Data under study
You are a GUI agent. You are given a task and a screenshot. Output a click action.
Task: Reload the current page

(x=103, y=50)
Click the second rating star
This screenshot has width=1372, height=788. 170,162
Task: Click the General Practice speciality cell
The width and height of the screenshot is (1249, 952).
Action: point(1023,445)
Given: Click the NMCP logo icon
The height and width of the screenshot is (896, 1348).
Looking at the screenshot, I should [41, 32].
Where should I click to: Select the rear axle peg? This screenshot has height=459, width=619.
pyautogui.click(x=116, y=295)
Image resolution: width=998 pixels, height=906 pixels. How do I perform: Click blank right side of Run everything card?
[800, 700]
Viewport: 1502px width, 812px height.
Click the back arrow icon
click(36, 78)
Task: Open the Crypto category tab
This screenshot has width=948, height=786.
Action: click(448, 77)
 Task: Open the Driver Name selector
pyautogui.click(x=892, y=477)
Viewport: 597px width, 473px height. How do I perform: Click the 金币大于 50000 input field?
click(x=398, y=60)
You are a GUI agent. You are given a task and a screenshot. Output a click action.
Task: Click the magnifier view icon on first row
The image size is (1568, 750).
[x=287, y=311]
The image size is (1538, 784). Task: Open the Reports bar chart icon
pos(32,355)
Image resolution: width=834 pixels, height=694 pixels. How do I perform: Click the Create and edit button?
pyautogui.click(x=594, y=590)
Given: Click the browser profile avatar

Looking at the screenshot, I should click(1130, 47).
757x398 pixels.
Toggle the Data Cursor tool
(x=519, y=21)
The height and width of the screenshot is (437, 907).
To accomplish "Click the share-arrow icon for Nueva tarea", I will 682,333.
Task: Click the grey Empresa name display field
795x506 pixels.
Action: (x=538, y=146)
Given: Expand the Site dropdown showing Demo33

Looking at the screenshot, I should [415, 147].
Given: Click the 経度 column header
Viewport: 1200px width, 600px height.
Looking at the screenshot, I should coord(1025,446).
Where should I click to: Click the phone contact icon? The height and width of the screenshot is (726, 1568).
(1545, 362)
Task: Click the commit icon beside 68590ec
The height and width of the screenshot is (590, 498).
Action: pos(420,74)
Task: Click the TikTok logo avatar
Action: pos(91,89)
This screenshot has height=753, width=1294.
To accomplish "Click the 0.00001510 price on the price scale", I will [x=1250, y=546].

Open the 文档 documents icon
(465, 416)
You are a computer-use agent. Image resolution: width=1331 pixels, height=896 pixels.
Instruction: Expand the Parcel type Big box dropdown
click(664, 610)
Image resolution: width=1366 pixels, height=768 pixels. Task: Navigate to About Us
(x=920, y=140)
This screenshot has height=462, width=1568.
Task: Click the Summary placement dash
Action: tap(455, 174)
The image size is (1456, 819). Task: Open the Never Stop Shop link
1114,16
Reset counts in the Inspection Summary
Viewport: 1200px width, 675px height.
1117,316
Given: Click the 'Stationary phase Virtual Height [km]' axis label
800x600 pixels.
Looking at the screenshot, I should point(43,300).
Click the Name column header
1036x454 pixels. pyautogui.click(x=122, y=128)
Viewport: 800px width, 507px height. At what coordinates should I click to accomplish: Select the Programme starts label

Activity
Your answer must be a copy of every line in the data above that holds the string "accomplish".

Result of this task
To accomplish "Click the share-arrow icon for Nueva tarea", I will 682,333.
To accomplish "Click the 0.00001510 price on the price scale", I will [x=1250, y=546].
Viewport: 800px width, 507px height. At what coordinates should I click to accomplish: Select the Programme starts label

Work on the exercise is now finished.